How do you get out of debt if you’re a lower income family? I honestly don’t know, we are still fighting this fight ourselves, but there’s lots of people out there who want to try to teach you, and they’ve all got slightly different ideas. Find one you like. I understand that most of their ideas work. Also look into what resources and options are available to you for your various debts. We’ve learned about so many things that have helped us along the way to live within our means while paying off debt. We’ve made so many adjustments to our budget over the years to accommodate our wants and needs, and I can tell you that even if you don’t know in advance, you will learn as you go what you truly need and what is an unnecessary desire.

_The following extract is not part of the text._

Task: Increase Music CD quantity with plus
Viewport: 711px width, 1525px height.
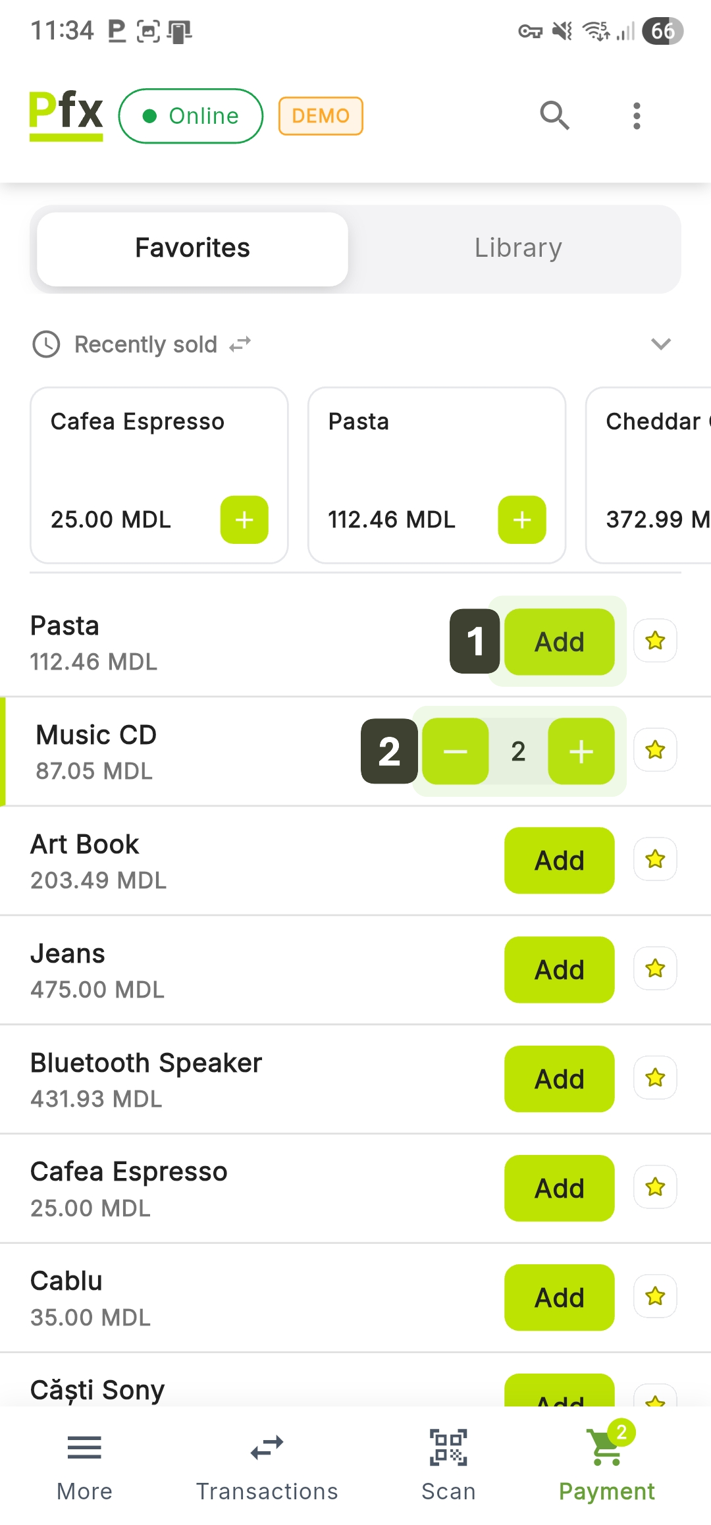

If you ask me, I’d say to try Dave Ramsey’s Financial Peace plan. Dave Ramsey’s plan is awesome, and I’m not getting paid to say that. Not to mention, his talk show on TV is kinda funny. I like what he says. We don’t use every method he recommends, for instance, we don’t do the envelope system, but we pick and choose what works. We just try to stick to our budget. I also follow couponing and freebie blogs to learn ways to save money. That’s what we’ve been doing for nearly 6 1/2 years now.

We have paid down approximately $18,000 of debt since we began in the beginning of 2008. We have nothing left to pay now except for college loans, a personal loan, medical debt (never-ending), and our mortgage. This may not seem like much progress over a 6 1/2 -year time period. But I am proud of the progress we’ve made on such a small income. We’ve still got a long way to go, but we’re determined to continue down this path and one day we’ll be completely financially free! It will take us much longer than others who live off two incomes, but it’s worth it to us.

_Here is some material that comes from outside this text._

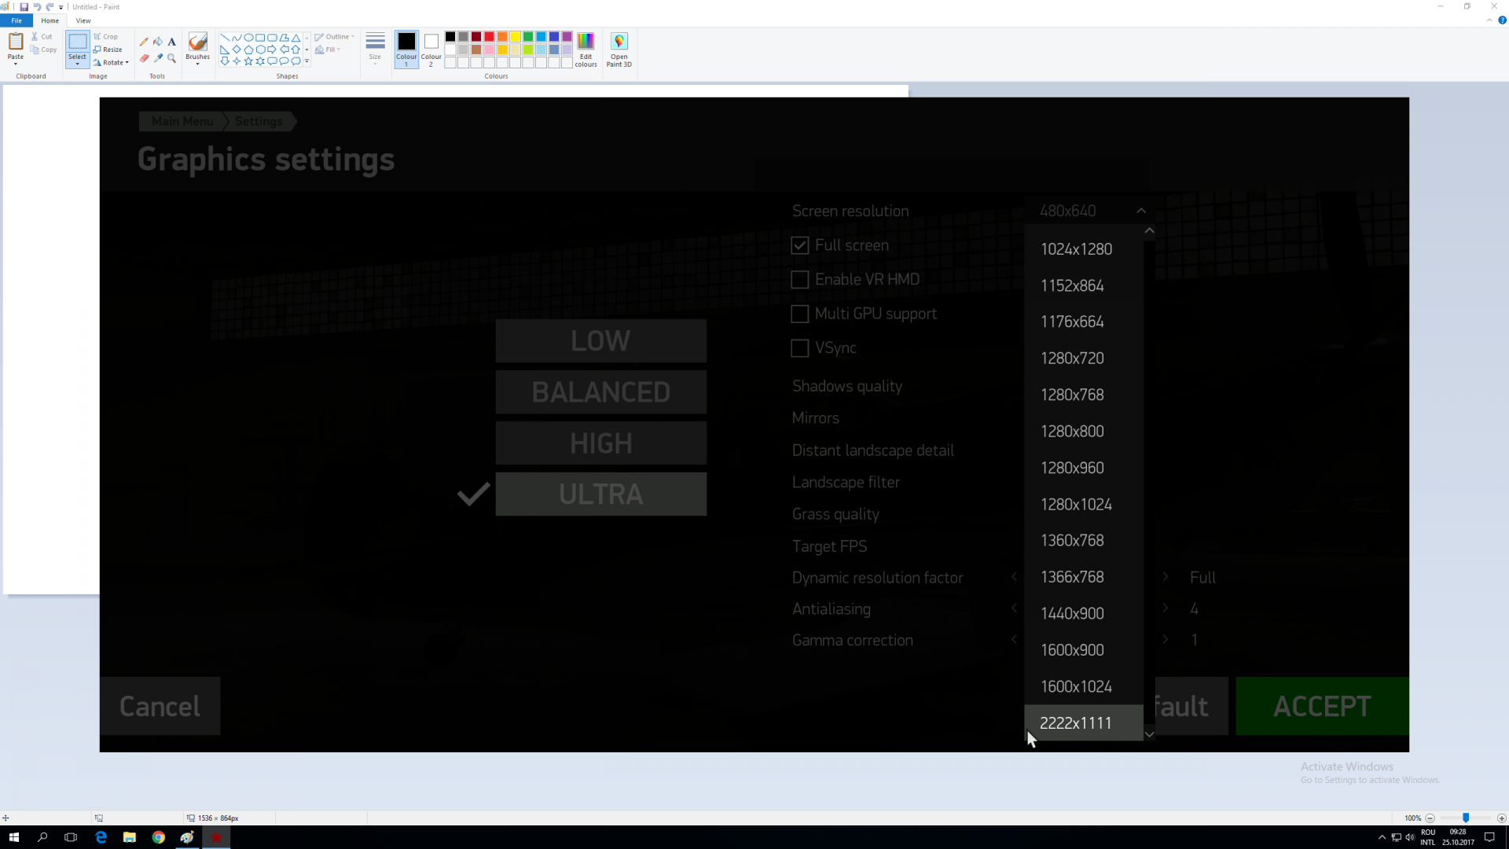Screen dimensions: 1509x849
Task: Open the File menu
Action: point(16,20)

We haven’t used a single credit card since December of 2007. We pay for everything in cash (or debit card), and if we don’t have the money, we just don’t buy it. That has included things like cell phones, TV service, new cars, new clothing, convenience food, vacation trips, unnecessary home repairs or furniture/decor updates. Our home, clothing, and other possessions (and even the cheap meals I cook) may seem shabby to some folks. But it’s a home we love. It’s a home we’re proud of, because it symbolizes all the living and loving we’ve done here. And it’s a life we love. Again, we have no regrets.

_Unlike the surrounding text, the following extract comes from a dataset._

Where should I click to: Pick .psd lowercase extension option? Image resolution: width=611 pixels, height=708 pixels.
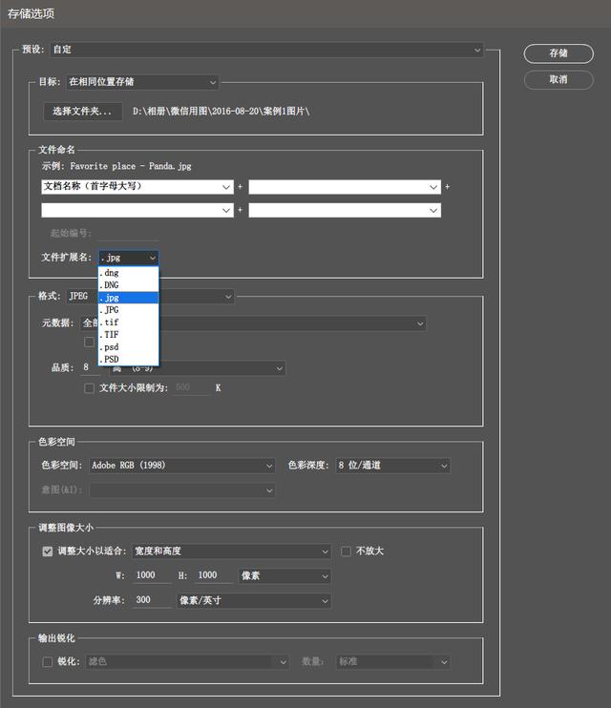[128, 347]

If you really, truly want to stay at home with your kids, get out of debt. Even on one income you can chip away at debt and refuse to use credit cards ever again. There are ways to do it. Educate yourself on options that are available to you. Living debt-free gives you the freedom to live abundantly on a small budget.  Abundance in values other than material possessions. But abundance in memories and moments that will never come again. Abundance in a regret-free, and fulfilling life.